Word and element location data:
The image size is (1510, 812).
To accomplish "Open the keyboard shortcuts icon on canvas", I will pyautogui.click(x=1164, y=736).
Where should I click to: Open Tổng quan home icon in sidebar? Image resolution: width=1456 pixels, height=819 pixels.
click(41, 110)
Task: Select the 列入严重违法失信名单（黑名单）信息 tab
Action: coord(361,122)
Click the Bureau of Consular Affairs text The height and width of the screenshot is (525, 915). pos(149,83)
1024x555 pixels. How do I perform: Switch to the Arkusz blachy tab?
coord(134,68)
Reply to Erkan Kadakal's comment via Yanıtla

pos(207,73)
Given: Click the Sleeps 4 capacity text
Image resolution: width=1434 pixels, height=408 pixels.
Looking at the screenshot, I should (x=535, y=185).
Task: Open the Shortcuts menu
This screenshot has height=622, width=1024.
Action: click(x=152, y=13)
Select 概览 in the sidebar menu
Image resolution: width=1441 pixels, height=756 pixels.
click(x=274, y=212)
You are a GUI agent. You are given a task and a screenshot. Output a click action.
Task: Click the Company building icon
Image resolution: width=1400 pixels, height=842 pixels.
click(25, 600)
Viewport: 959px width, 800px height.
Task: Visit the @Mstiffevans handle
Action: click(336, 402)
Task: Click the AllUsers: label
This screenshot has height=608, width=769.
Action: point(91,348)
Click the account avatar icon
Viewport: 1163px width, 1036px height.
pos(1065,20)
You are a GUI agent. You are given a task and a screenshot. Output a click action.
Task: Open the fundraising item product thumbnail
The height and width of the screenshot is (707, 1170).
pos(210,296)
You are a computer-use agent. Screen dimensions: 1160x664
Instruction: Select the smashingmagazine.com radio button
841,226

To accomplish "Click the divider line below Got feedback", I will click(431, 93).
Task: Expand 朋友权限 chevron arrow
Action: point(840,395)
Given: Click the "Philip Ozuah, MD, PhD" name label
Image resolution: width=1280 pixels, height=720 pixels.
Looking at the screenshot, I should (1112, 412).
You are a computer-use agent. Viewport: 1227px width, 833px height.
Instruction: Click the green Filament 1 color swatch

§ Work instructions
Recast everything from the start of the data above down to the line containing "Click the Bureau" as a numbered list, leaving out blank lines.

§ Expected answer
1. The image size is (1510, 812).
2. To accomplish "Open the keyboard shortcuts icon on canvas", I will pyautogui.click(x=1164, y=736).
3. Where should I click to: Open Tổng quan home icon in sidebar? Image resolution: width=1456 pixels, height=819 pixels.
4. click(41, 110)
5. Task: Select the 列入严重违法失信名单（黑名单）信息 tab
6. Action: coord(361,122)
7. Click the Bureau of Consular Affairs text The height and width of the screenshot is (525, 915). pos(149,83)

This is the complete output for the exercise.